__WHAT NEEDS TO BE DONE__: Lines from the first one down to the one containing "Profoam Coupons (532, 1929)" in the data below are the only ones needed; please return them exactly, both ends included.

__SUPPLIED RECORDS__:
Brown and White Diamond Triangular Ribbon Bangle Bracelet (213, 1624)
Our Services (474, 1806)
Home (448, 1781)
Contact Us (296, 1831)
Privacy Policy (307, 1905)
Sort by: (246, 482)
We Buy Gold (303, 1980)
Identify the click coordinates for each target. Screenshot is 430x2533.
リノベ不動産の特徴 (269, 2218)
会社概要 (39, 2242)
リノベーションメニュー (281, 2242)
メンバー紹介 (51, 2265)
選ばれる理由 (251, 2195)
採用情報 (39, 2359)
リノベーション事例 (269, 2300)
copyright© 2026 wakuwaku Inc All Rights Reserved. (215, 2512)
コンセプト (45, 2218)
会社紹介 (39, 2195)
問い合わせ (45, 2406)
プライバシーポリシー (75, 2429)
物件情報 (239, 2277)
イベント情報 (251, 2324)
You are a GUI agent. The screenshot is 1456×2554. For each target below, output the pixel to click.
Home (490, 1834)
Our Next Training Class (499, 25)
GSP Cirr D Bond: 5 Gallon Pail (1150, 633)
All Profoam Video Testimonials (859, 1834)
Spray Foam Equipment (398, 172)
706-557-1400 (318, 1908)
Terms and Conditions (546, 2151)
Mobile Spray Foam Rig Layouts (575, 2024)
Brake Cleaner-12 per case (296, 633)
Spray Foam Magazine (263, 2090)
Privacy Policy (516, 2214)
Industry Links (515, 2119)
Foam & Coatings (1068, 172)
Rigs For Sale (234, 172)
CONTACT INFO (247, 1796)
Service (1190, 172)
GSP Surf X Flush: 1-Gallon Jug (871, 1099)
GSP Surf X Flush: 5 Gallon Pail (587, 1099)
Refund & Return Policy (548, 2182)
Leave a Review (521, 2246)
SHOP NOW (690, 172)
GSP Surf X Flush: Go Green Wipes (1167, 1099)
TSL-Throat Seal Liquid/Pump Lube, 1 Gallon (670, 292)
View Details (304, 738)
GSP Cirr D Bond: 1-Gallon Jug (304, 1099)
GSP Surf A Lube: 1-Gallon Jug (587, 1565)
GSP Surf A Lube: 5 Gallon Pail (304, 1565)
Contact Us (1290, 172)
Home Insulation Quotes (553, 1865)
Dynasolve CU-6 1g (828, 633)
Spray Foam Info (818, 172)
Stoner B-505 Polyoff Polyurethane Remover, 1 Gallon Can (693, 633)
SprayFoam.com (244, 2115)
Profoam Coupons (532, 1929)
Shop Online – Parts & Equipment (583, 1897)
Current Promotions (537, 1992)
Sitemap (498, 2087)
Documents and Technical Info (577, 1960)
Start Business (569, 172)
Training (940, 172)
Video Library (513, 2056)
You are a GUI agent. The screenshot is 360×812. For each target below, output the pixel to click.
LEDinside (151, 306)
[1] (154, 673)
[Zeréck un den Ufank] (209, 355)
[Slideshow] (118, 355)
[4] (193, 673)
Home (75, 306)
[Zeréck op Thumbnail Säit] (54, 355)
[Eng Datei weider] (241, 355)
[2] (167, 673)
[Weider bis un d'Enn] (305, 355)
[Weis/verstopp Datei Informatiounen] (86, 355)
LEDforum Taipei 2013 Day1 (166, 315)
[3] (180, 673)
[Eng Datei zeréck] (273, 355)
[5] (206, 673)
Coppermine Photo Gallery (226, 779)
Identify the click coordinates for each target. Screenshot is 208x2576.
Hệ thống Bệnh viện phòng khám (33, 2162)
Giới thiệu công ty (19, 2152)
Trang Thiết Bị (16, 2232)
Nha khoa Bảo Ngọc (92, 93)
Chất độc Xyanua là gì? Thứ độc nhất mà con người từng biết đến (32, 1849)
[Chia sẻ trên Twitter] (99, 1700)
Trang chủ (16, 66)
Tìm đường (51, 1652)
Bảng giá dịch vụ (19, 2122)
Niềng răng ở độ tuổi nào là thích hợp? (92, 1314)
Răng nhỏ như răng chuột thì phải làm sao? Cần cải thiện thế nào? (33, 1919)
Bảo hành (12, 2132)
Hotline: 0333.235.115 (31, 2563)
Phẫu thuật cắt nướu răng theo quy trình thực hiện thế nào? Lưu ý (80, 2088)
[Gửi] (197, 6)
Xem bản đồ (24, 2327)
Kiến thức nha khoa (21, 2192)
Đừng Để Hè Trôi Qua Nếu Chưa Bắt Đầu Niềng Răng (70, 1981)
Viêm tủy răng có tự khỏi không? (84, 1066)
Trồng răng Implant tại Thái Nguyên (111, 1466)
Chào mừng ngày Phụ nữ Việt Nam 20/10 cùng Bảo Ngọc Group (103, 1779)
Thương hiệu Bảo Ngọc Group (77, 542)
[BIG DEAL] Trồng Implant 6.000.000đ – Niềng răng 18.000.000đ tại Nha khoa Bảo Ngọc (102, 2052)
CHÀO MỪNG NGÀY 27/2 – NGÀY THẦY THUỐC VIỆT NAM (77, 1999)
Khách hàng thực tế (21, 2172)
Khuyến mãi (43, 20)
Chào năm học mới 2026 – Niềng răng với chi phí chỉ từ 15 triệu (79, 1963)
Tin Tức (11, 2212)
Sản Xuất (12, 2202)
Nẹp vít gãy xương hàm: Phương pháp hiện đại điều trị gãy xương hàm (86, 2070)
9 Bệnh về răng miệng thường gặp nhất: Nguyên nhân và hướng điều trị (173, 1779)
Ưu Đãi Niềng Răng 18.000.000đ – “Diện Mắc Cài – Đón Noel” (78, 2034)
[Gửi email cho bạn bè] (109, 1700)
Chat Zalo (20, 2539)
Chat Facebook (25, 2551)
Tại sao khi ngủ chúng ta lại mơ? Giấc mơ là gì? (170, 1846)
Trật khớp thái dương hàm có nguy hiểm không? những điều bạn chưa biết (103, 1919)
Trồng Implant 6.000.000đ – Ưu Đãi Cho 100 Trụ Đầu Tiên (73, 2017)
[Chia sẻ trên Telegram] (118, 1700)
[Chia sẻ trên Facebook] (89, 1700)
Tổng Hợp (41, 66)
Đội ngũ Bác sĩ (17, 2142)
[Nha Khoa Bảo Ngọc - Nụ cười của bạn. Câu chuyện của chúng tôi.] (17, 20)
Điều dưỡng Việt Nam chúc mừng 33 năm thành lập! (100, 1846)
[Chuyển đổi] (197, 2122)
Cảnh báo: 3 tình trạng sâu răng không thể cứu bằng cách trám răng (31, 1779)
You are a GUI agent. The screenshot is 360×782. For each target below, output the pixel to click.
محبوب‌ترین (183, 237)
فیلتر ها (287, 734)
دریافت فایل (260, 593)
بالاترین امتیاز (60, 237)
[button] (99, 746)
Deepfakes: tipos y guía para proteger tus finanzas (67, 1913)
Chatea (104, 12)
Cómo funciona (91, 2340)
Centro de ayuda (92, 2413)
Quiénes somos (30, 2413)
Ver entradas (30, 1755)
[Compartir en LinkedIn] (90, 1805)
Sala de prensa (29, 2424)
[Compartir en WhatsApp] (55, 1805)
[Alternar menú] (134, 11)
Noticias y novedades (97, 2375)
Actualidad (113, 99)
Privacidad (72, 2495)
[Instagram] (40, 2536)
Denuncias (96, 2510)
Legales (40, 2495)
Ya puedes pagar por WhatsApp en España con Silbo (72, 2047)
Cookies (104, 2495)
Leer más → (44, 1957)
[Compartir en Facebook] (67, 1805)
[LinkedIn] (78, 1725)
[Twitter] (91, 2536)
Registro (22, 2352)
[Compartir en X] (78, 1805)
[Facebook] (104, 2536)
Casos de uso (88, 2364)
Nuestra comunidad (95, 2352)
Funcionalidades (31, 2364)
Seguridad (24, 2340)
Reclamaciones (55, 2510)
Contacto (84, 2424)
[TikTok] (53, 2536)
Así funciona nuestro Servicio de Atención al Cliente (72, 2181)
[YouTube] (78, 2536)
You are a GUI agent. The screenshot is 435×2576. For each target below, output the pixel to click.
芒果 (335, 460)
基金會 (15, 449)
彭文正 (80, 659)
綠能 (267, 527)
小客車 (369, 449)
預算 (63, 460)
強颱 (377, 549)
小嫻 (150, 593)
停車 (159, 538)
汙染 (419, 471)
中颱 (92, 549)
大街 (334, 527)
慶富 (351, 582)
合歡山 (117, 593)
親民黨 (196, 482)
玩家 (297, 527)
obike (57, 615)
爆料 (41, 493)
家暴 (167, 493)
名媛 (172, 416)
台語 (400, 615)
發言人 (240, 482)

__REPLY__:
Brown and White Diamond Triangular Ribbon Bangle Bracelet (213, 1624)
Our Services (474, 1806)
Home (448, 1781)
Contact Us (296, 1831)
Privacy Policy (307, 1905)
Sort by: (246, 482)
We Buy Gold (303, 1980)
Identify the click coordinates for each target. Screenshot is 430x2533.
リノベ不動産の特徴 (269, 2218)
会社概要 (39, 2242)
リノベーションメニュー (281, 2242)
メンバー紹介 (51, 2265)
選ばれる理由 (251, 2195)
採用情報 (39, 2359)
リノベーション事例 (269, 2300)
copyright© 2026 wakuwaku Inc All Rights Reserved. (215, 2512)
コンセプト (45, 2218)
会社紹介 (39, 2195)
問い合わせ (45, 2406)
プライバシーポリシー (75, 2429)
物件情報 (239, 2277)
イベント情報 (251, 2324)
You are a GUI agent. The screenshot is 1456×2554. For each target below, output the pixel to click.
Home (490, 1834)
Our Next Training Class (499, 25)
GSP Cirr D Bond: 5 Gallon Pail (1150, 633)
All Profoam Video Testimonials (859, 1834)
Spray Foam Equipment (398, 172)
706-557-1400 (318, 1908)
Terms and Conditions (546, 2151)
Mobile Spray Foam Rig Layouts (575, 2024)
Brake Cleaner-12 per case (296, 633)
Spray Foam Magazine (263, 2090)
Privacy Policy (516, 2214)
Industry Links (515, 2119)
Foam & Coatings (1068, 172)
Rigs For Sale (234, 172)
CONTACT INFO (247, 1796)
Service (1190, 172)
GSP Surf X Flush: 1-Gallon Jug (871, 1099)
GSP Surf X Flush: 5 Gallon Pail (587, 1099)
Refund & Return Policy (548, 2182)
Leave a Review (521, 2246)
SHOP NOW (690, 172)
GSP Surf X Flush: Go Green Wipes (1167, 1099)
TSL-Throat Seal Liquid/Pump Lube, 1 Gallon (670, 292)
View Details (304, 738)
GSP Cirr D Bond: 1-Gallon Jug (304, 1099)
GSP Surf A Lube: 1-Gallon Jug (587, 1565)
GSP Surf A Lube: 5 Gallon Pail (304, 1565)
Contact Us (1290, 172)
Home Insulation Quotes (553, 1865)
Dynasolve CU-6 1g (828, 633)
Spray Foam Info (818, 172)
Stoner B-505 Polyoff Polyurethane Remover, 1 Gallon Can (693, 633)
SprayFoam.com (244, 2115)
Profoam Coupons (532, 1929)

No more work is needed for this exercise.